Platinum Group Metals Gaining Ground in Defense and Aerospace Innovations

While rare earth elements (REEs) are attracting major global interest for their use in defence and modern technology, a commodity more familiar to the general public is quietly proving it is gaining in importance in those areas.
According to the World Platinum Investment Council (WPIC) moves to boost defence and aerospace spending could be positive for platinum group metal demand.
The WPIC recently noted that platinum group metals (PGMs) are being used extensively in defence and aerospace applications, from avionics and electronics to lasers and optical systems, including night-vision goggles.
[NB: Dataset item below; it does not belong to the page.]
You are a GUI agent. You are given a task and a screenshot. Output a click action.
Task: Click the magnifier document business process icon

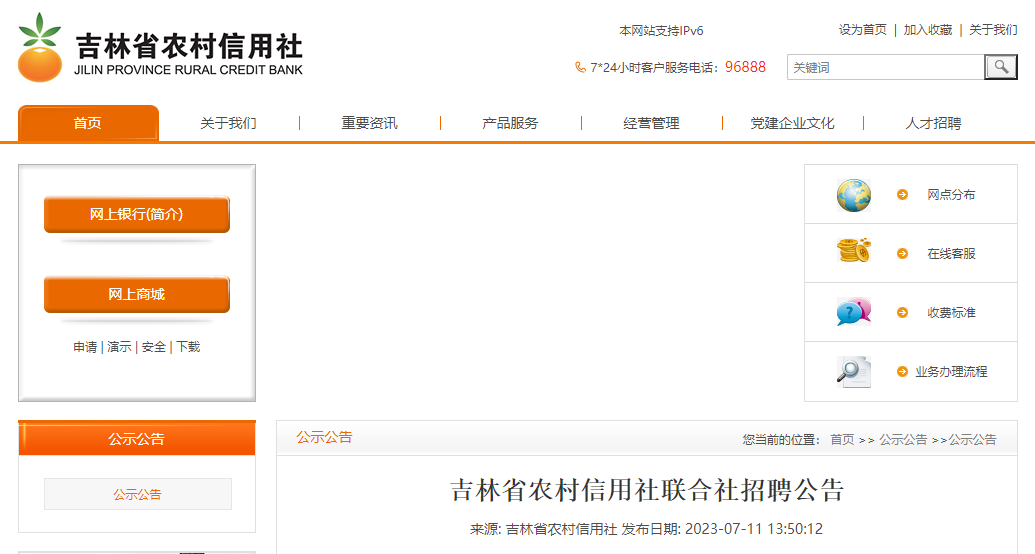[x=854, y=371]
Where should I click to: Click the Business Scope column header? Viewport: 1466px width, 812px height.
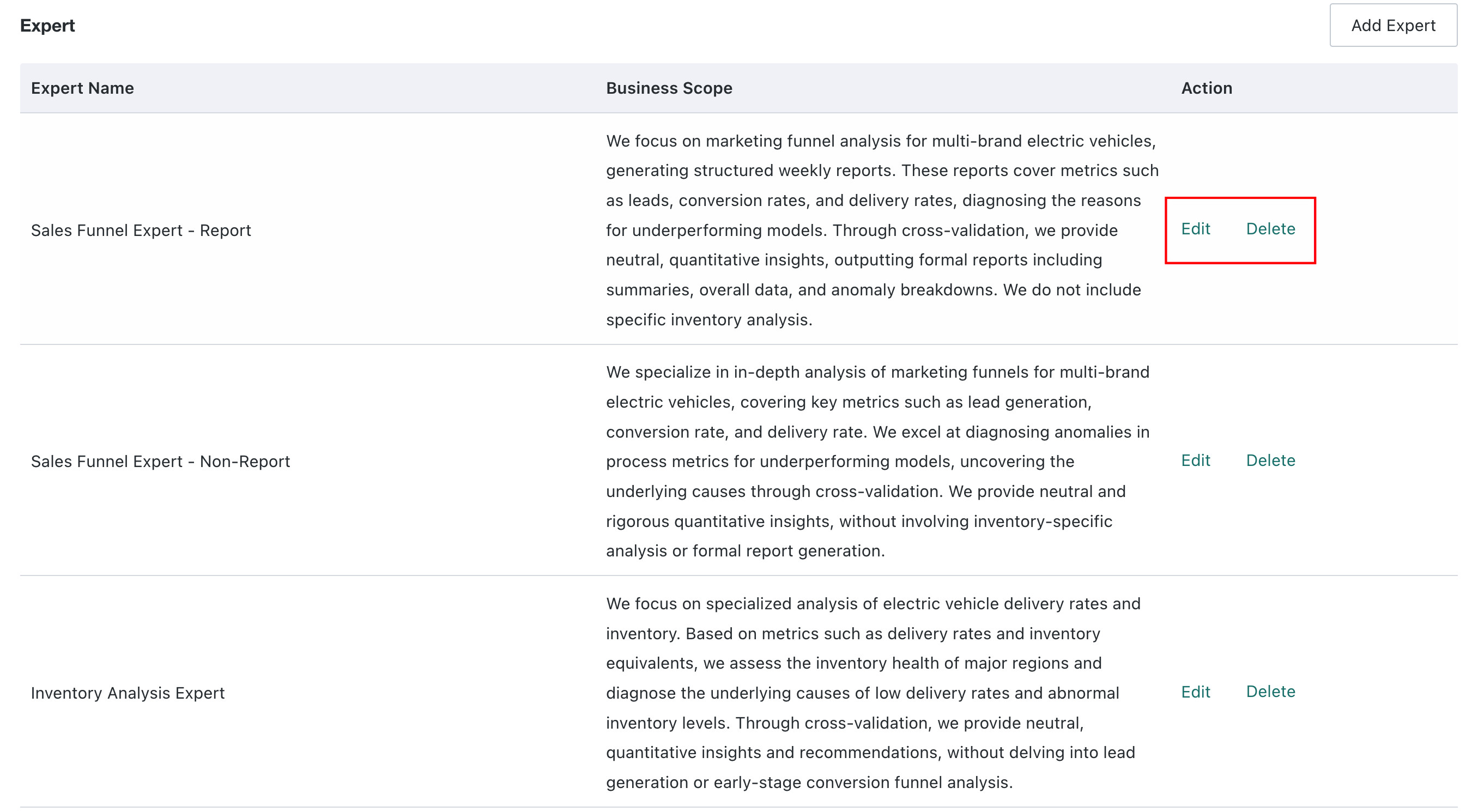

Critical Aviation Materials
Platinum in particular has become a critical component in this space, used in catalytic converters for military vehicles and to reduce their vulnerability to thermal imaging and heat-seeking weaponry by suppressing their infrared signatures.
It also serves as a catalyst in fuel reforming systems for advanced military power units and provides protective plating on blades.
Platinum is also used with rhodium for temperature-sensing in engines and – due to their heat resistance – with iridium in missile nose cones.
Elsewhere, the WPIC noted that ruthenium is being used for chip resistors and palladium for military-specification capacitors and other components.
Hydrogen Applications
According to the WPIC, PGMs are also integral to various hydrogen fuel cell applications that are increasingly being explored for defence and aerospace purposes.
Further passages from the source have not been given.